The founding partners of the Munich Quantum Valley are Ludwig-Maximilians-Universität München (LMU), the Technical University of Munich (TUM) and Friedrich-Alexander-Universität Erlangen-Nürnberg as well as the Bavarian Academy of Sciences and Humanities, the German Aerospace Centre (DLR), the Fraunhofer-Gesellschaft and the Max Planck Society.

So far, over 40 academic institutions, research institutes and businesses have joined the initiative to set up a Centre for Quantum Computing and Quantum Technologies (ZQQ) over the next five years.

This is intended to provide access to computers based on the three most promising quantum computing technologies currently available: superconducting, ionic and atomic qubits, and includes €80m of funding by the German federal government.

The plans also include a quantum technology park to pool research capacities and accelerate the transformation of scientific findings into marketable products. These activities will be supported by qualification and training opportunities as well as funding schemes for quantum technology start-ups. Skills for the quantum industry have been highlighted by the European and US governments as a key issue.

“Quantum computing opens up a new world of research possibilities – this is the next generation of super computers,” said Dr. Markus Söder, Minister-President of Bavaria, which provided E300m from its High Tech agenda. “And with this, we are developing Bavaria into an international champion. The Munich Quantum Valley networks our best in the science scene; the best minds in the world should come to Bavaria to study and teach. With the Hightech Agenda Plus, we are investing a total of 3.5 billion euros to add 13,000 new students and 1,000 professors to the universities. After all, technology is the future.”

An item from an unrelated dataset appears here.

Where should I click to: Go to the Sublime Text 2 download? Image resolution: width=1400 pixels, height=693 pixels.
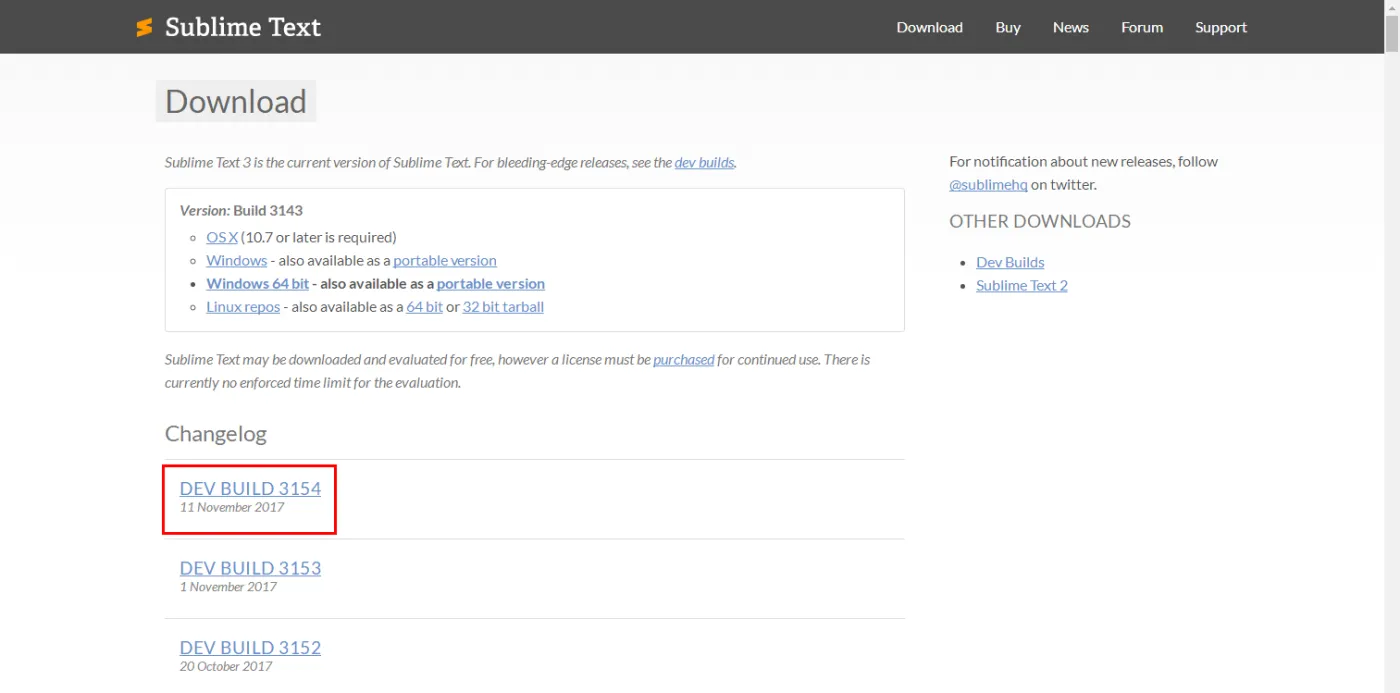[x=1021, y=285]
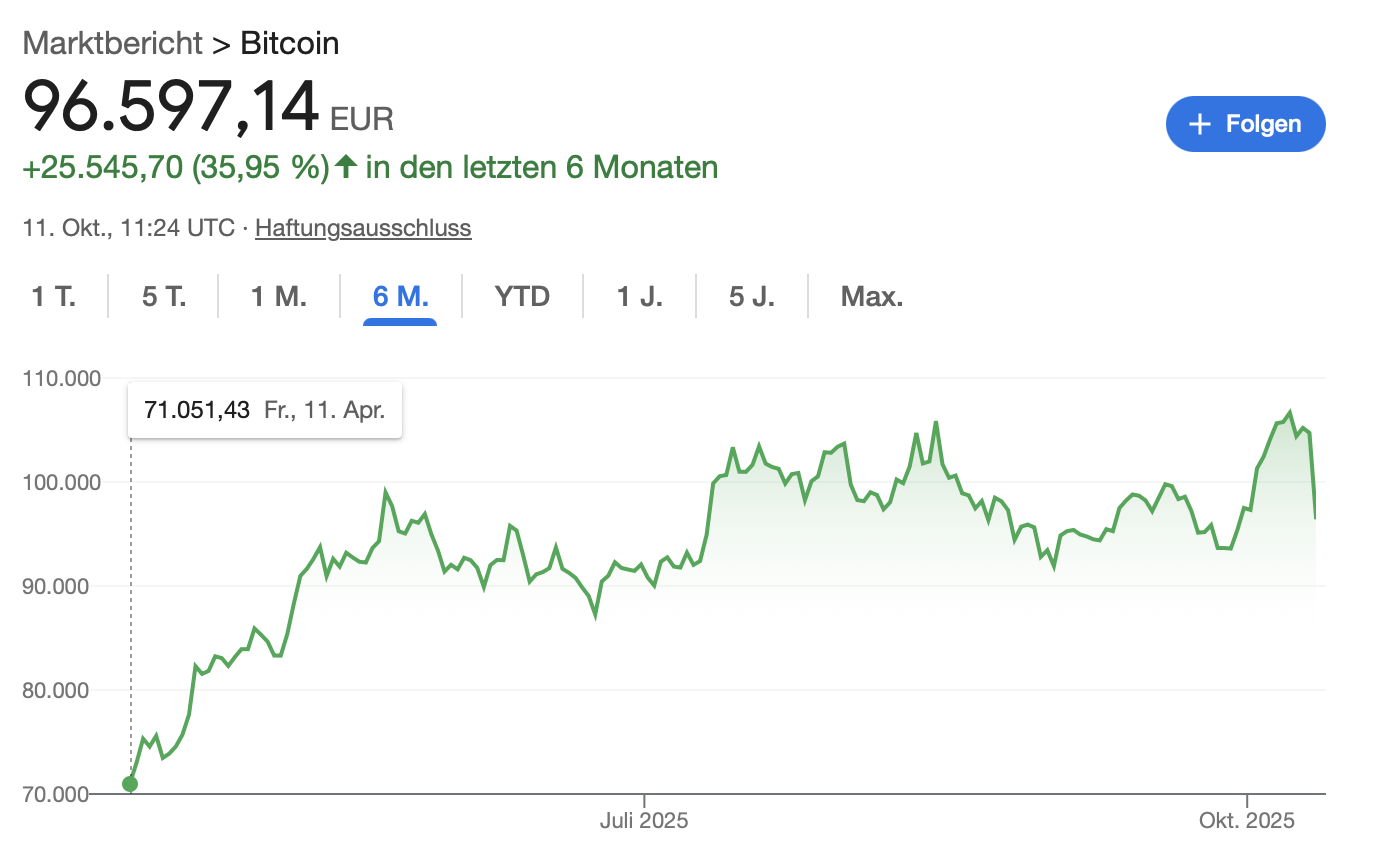
Task: Click the Bitcoin breadcrumb title
Action: pos(290,43)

“The first quantum computer “Made in Bavaria” is to be built in the Munich Quantum Valley. Quantum computing is set to play a key role in research into new medicines and in improving logistics and materials research. With the Munich Quantum Valley, we have the opportunity to lay the foundation for a real quantum industry in Bavaria,” said Minister of Economics and Deputy Minister-President Hubert Aiwanger.

“With the Munich Quantum Valley, we are pursuing a clear goal – to put Bavaria in the top position in Europe when it comes to research and the use of quantum science and technologies,” said federal Science Minister Bernd Sibler. “In the Munich region, we already have an excellent level of scientific expertise in the field of quantum technologies. We are pooling this expertise into a powerful high-tech ecosystem of science and industry and enhancing it by bringing in knowledge from other parts of Bavaria.”

There are more than 200 scientists working within eight research consortia, together covering all the skills necessary to build and operate quantum computers. Lighthouse projects are underway to include expertise from other regions in Bavaria and to broaden the scientific basis of the initiative.